== Task statement ==
Edit everything from "In short, depending" down to "sensitive to that." in the normality-checking text, putting "sample" in place of "data set".

== Document text ==
☆ ☆ ☆ ☆ ☆ ☆ ☆
Looking at the above formula, we can see an important difference between transforming the variables and transforming the mean. The log of the mean, $\ln(\mu)$, increases as $\sigma^2_{\ln}$ increases, while the mean of the log, $\mu_{\ln}$ doesn't.
This means that women could, on average, have higher blood pressure that men, even though the mean paramater of the log normal distribution ($\mu_{\ln}$) is the same, simply because the variance parameter is larger. This fact would get missed by a test that used log(Blood Pressure).
So far, we have assumed that blood pressure genuinly is log-normal. If the true distributions are not quite log normal, then transforming the data will (typically) make things even worse than above - since we won't quite know what our "mean" parameter actually means. I.e. we won't know those two equations for mean and variance I gave above are correct. Using those to transform back and forth will then introduce additional errors.
Best Answer
Yes; if the assumptions are satisfied on that scale
Why would equality of variance imply normality?
You should beware of using both histograms and goodness of fit tests to check the suitability of your assumptions:
1) Beware using the histogram for assessing normality. (Also see here)
In short, depending on something as simple as a small change in your choice of binwidth, or even just the location of the bin boundary, it's possible to get quite different impresssions of the shape of the data:
That's two histograms of the same data set. Using several different binwidths can be useful in seeing whether the impression is sensitive to that.
☆ ☆ ☆ ☆ ☆ ☆ ☆
== Collected data ==

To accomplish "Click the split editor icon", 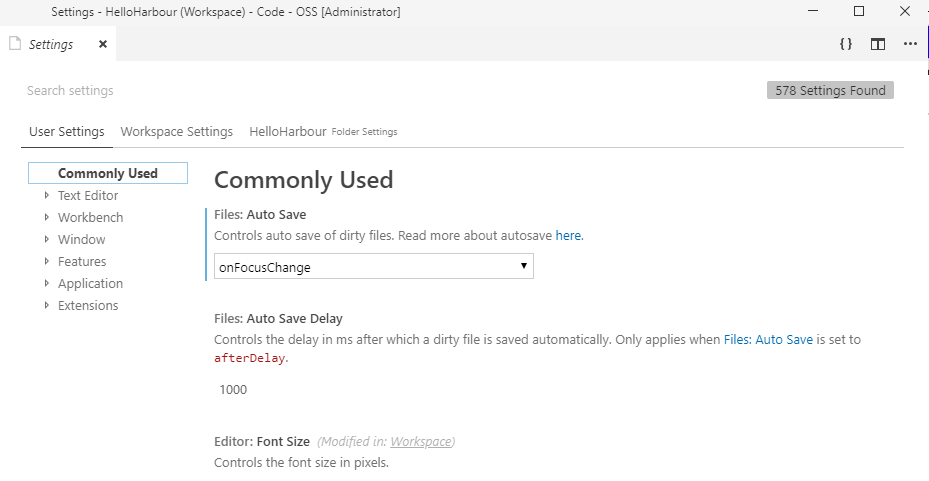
☆ ☆ ☆ ☆ ☆ ☆ ☆
== Problem solution ==
In short, depending on something as simple as a small change in your choice of binwidth, or even just the location of the bin boundary, it's possible to get quite different impresssions of the shape of the data:
That's two histograms of the same sample. Using several different binwidths can be useful in seeing whether the impression is sensitive to that.